Task goal
Please copy out every row below, replacing "webpages" with "web pages" and leaving all other text unchanged.
+++ Dataset entries
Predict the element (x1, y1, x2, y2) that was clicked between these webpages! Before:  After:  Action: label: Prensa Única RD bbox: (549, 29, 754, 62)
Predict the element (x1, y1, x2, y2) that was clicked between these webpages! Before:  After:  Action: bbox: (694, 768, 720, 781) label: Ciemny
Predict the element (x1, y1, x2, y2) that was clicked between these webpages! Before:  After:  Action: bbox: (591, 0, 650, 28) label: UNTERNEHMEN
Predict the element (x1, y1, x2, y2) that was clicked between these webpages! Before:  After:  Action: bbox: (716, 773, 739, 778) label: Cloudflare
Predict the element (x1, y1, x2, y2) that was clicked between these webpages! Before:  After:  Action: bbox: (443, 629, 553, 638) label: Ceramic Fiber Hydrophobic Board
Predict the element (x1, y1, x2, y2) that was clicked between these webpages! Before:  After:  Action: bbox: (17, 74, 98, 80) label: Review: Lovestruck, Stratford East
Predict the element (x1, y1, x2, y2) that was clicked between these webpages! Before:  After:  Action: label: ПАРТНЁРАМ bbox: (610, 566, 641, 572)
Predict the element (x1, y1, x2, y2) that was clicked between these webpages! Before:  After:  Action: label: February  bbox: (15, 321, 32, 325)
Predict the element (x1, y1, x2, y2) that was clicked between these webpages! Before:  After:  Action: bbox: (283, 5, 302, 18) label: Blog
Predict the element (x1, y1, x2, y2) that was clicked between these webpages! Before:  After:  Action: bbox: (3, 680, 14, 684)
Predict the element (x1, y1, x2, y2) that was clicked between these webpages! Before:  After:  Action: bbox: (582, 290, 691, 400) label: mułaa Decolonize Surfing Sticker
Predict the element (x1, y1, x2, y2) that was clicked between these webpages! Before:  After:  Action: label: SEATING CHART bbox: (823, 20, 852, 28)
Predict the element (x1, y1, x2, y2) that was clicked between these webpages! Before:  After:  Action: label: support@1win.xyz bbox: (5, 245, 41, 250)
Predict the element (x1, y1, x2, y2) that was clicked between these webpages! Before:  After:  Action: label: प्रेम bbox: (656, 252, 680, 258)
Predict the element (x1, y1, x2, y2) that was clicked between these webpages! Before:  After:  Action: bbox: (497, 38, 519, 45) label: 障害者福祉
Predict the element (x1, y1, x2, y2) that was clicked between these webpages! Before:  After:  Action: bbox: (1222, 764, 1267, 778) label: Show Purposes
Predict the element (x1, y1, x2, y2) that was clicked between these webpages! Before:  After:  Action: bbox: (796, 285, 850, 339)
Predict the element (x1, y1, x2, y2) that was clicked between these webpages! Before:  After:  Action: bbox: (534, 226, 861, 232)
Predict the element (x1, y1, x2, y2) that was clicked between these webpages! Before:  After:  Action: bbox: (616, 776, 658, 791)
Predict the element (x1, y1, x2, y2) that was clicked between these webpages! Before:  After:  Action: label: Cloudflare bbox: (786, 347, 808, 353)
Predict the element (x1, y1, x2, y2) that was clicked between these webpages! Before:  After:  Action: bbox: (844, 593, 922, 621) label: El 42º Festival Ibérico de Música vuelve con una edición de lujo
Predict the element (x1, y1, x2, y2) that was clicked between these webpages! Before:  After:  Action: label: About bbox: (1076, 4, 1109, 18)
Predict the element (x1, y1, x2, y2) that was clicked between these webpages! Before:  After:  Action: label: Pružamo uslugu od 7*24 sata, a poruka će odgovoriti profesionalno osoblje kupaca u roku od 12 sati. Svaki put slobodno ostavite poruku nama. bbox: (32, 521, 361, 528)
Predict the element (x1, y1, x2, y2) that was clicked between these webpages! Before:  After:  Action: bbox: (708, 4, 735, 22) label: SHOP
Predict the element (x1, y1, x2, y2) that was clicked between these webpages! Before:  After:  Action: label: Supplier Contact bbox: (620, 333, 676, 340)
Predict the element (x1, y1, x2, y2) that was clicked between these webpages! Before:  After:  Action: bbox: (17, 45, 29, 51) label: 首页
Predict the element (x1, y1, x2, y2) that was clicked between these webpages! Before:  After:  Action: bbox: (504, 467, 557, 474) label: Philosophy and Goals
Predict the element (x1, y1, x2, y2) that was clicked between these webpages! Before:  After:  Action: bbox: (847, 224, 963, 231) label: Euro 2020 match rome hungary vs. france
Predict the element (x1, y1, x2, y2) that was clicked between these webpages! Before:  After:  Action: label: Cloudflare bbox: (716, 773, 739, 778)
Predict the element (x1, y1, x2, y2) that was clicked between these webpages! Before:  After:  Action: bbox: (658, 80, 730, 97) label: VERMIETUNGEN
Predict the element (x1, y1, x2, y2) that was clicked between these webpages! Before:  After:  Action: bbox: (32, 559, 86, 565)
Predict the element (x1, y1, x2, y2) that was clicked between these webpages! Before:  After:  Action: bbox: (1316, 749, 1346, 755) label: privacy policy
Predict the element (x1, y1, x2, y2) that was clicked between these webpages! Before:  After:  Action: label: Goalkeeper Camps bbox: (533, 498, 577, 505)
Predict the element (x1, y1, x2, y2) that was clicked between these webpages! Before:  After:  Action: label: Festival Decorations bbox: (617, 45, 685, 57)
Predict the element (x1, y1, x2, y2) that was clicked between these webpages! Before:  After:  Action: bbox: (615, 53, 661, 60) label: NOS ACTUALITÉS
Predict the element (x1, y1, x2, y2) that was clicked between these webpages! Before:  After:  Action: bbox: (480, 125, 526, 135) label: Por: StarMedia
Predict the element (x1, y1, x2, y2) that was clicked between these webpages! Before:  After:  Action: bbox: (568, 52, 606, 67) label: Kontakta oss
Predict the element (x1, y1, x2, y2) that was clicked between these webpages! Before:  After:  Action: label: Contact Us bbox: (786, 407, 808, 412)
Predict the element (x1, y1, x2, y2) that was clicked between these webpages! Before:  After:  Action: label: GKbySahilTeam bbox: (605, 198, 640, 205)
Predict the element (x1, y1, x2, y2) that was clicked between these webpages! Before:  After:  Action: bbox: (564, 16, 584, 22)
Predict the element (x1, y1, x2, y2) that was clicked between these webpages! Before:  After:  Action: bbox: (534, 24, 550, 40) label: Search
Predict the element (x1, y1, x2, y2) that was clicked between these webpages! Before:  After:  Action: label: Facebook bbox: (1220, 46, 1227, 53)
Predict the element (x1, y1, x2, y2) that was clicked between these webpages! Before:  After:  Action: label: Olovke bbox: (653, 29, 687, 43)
++++++
Result of this exercise
Predict the element (x1, y1, x2, y2) that was clicked between these web pages! Before:  After:  Action: label: Prensa Única RD bbox: (549, 29, 754, 62)
Predict the element (x1, y1, x2, y2) that was clicked between these web pages! Before:  After:  Action: bbox: (694, 768, 720, 781) label: Ciemny
Predict the element (x1, y1, x2, y2) that was clicked between these web pages! Before:  After:  Action: bbox: (591, 0, 650, 28) label: UNTERNEHMEN
Predict the element (x1, y1, x2, y2) that was clicked between these web pages! Before:  After:  Action: bbox: (716, 773, 739, 778) label: Cloudflare
Predict the element (x1, y1, x2, y2) that was clicked between these web pages! Before:  After:  Action: bbox: (443, 629, 553, 638) label: Ceramic Fiber Hydrophobic Board
Predict the element (x1, y1, x2, y2) that was clicked between these web pages! Before:  After:  Action: bbox: (17, 74, 98, 80) label: Review: Lovestruck, Stratford East
Predict the element (x1, y1, x2, y2) that was clicked between these web pages! Before:  After:  Action: label: ПАРТНЁРАМ bbox: (610, 566, 641, 572)
Predict the element (x1, y1, x2, y2) that was clicked between these web pages! Before:  After:  Action: label: February  bbox: (15, 321, 32, 325)
Predict the element (x1, y1, x2, y2) that was clicked between these web pages! Before:  After:  Action: bbox: (283, 5, 302, 18) label: Blog
Predict the element (x1, y1, x2, y2) that was clicked between these web pages! Before:  After:  Action: bbox: (3, 680, 14, 684)
Predict the element (x1, y1, x2, y2) that was clicked between these web pages! Before:  After:  Action: bbox: (582, 290, 691, 400) label: mułaa Decolonize Surfing Sticker
Predict the element (x1, y1, x2, y2) that was clicked between these web pages! Before:  After:  Action: label: SEATING CHART bbox: (823, 20, 852, 28)
Predict the element (x1, y1, x2, y2) that was clicked between these web pages! Before:  After:  Action: label: support@1win.xyz bbox: (5, 245, 41, 250)
Predict the element (x1, y1, x2, y2) that was clicked between these web pages! Before:  After:  Action: label: प्रेम bbox: (656, 252, 680, 258)
Predict the element (x1, y1, x2, y2) that was clicked between these web pages! Before:  After:  Action: bbox: (497, 38, 519, 45) label: 障害者福祉
Predict the element (x1, y1, x2, y2) that was clicked between these web pages! Before:  After:  Action: bbox: (1222, 764, 1267, 778) label: Show Purposes
Predict the element (x1, y1, x2, y2) that was clicked between these web pages! Before:  After:  Action: bbox: (796, 285, 850, 339)
Predict the element (x1, y1, x2, y2) that was clicked between these web pages! Before:  After:  Action: bbox: (534, 226, 861, 232)
Predict the element (x1, y1, x2, y2) that was clicked between these web pages! Before:  After:  Action: bbox: (616, 776, 658, 791)
Predict the element (x1, y1, x2, y2) that was clicked between these web pages! Before:  After:  Action: label: Cloudflare bbox: (786, 347, 808, 353)
Predict the element (x1, y1, x2, y2) that was clicked between these web pages! Before:  After:  Action: bbox: (844, 593, 922, 621) label: El 42º Festival Ibérico de Música vuelve con una edición de lujo
Predict the element (x1, y1, x2, y2) that was clicked between these web pages! Before:  After:  Action: label: About bbox: (1076, 4, 1109, 18)
Predict the element (x1, y1, x2, y2) that was clicked between these web pages! Before:  After:  Action: label: Pružamo uslugu od 7*24 sata, a poruka će odgovoriti profesionalno osoblje kupaca u roku od 12 sati. Svaki put slobodno ostavite poruku nama. bbox: (32, 521, 361, 528)
Predict the element (x1, y1, x2, y2) that was clicked between these web pages! Before:  After:  Action: bbox: (708, 4, 735, 22) label: SHOP
Predict the element (x1, y1, x2, y2) that was clicked between these web pages! Before:  After:  Action: label: Supplier Contact bbox: (620, 333, 676, 340)
Predict the element (x1, y1, x2, y2) that was clicked between these web pages! Before:  After:  Action: bbox: (17, 45, 29, 51) label: 首页
Predict the element (x1, y1, x2, y2) that was clicked between these web pages! Before:  After:  Action: bbox: (504, 467, 557, 474) label: Philosophy and Goals
Predict the element (x1, y1, x2, y2) that was clicked between these web pages! Before:  After:  Action: bbox: (847, 224, 963, 231) label: Euro 2020 match rome hungary vs. france
Predict the element (x1, y1, x2, y2) that was clicked between these web pages! Before:  After:  Action: label: Cloudflare bbox: (716, 773, 739, 778)
Predict the element (x1, y1, x2, y2) that was clicked between these web pages! Before:  After:  Action: bbox: (658, 80, 730, 97) label: VERMIETUNGEN
Predict the element (x1, y1, x2, y2) that was clicked between these web pages! Before:  After:  Action: bbox: (32, 559, 86, 565)
Predict the element (x1, y1, x2, y2) that was clicked between these web pages! Before:  After:  Action: bbox: (1316, 749, 1346, 755) label: privacy policy
Predict the element (x1, y1, x2, y2) that was clicked between these web pages! Before:  After:  Action: label: Goalkeeper Camps bbox: (533, 498, 577, 505)
Predict the element (x1, y1, x2, y2) that was clicked between these web pages! Before:  After:  Action: label: Festival Decorations bbox: (617, 45, 685, 57)
Predict the element (x1, y1, x2, y2) that was clicked between these web pages! Before:  After:  Action: bbox: (615, 53, 661, 60) label: NOS ACTUALITÉS
Predict the element (x1, y1, x2, y2) that was clicked between these web pages! Before:  After:  Action: bbox: (480, 125, 526, 135) label: Por: StarMedia
Predict the element (x1, y1, x2, y2) that was clicked between these web pages! Before:  After:  Action: bbox: (568, 52, 606, 67) label: Kontakta oss
Predict the element (x1, y1, x2, y2) that was clicked between these web pages! Before:  After:  Action: label: Contact Us bbox: (786, 407, 808, 412)
Predict the element (x1, y1, x2, y2) that was clicked between these web pages! Before:  After:  Action: label: GKbySahilTeam bbox: (605, 198, 640, 205)
Predict the element (x1, y1, x2, y2) that was clicked between these web pages! Before:  After:  Action: bbox: (564, 16, 584, 22)
Predict the element (x1, y1, x2, y2) that was clicked between these web pages! Before:  After:  Action: bbox: (534, 24, 550, 40) label: Search
Predict the element (x1, y1, x2, y2) that was clicked between these web pages! Before:  After:  Action: label: Facebook bbox: (1220, 46, 1227, 53)
Predict the element (x1, y1, x2, y2) that was clicked between these web pages! Before:  After:  Action: label: Olovke bbox: (653, 29, 687, 43)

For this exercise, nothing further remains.